▶ _READING TEXT_
Distribution coefficient values used for the calculations are presented in Table 2. Reported Kow values are used as a surrogate for Knw. This is a reasonable first approximation given that both are measures of liquid-liquid partitioning. As noted above, relatively low TCE-water Knw values were reported for PFOA and PFOS for a PFAS mixture. The impact of these lower values will be discussed below. Measured or calculated H values are taken from the literature. Solid-phase sorption is simplified for this assessment by employing the assumption that sorption is governed by hydrophobic interactions, and is correlated to organic carbon. In this case, Kd is calculated as focKoc, where foc is the fraction of soil organic carbon and Koc is the OC-normalized sorption coefficient. Representative Koc values are taken from the literature. This simplification is reasonable for the representative porous medium used herein, which has minimal clay-mineral and metal-oxide content. Sorption interactions with clay and oxides would need to be considered for more heterogeneous media. Nonlinear adsorption for PFOA and PFOS is accounted for by employing a Freundlich power term of 0.8, based on values reported in the literature.

▶ _STORED DATA_
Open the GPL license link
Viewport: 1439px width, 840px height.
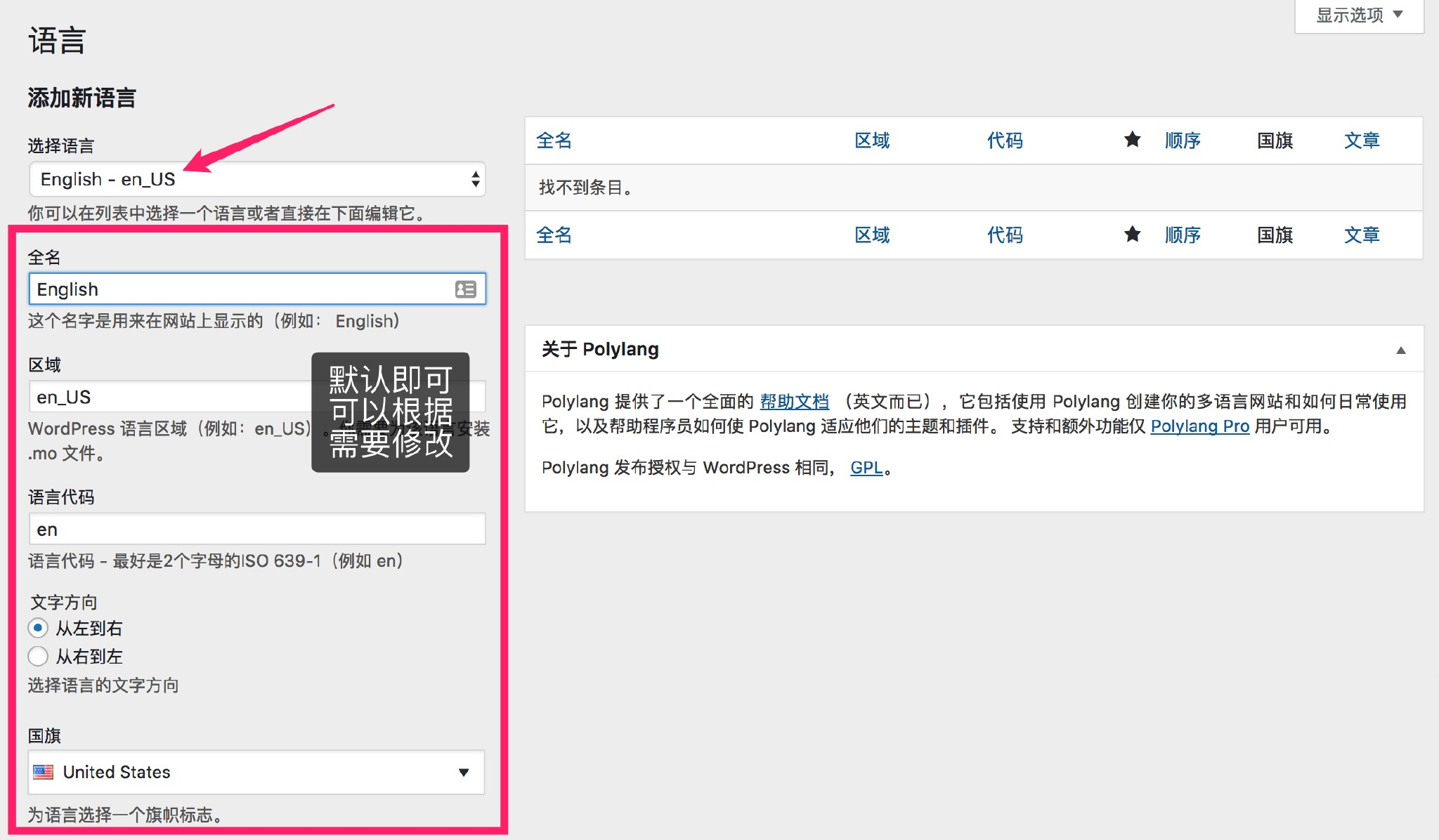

▶ _GIVEN REQUEST 1_
In the text on distribution coefficients, what Freundlich power term accounts for nonlinear adsorption of PFOA and PFOS?
▶ _GIVEN REQUEST 2_
Summarize the text on distribution coefficients in two sentences.

▶ _TASK SOLUTION 1_
A Freundlich power term of 0.8.

▶ _TASK SOLUTION 2_
Reported Kow values serve as a surrogate for Knw, and H values are taken from the literature. Sorption is assumed to be governed by hydrophobic interactions and correlated to organic carbon, so Kd is calculated as foc times Koc, and nonlinear adsorption for PFOA and PFOS is handled with a Freundlich power term of 0.8.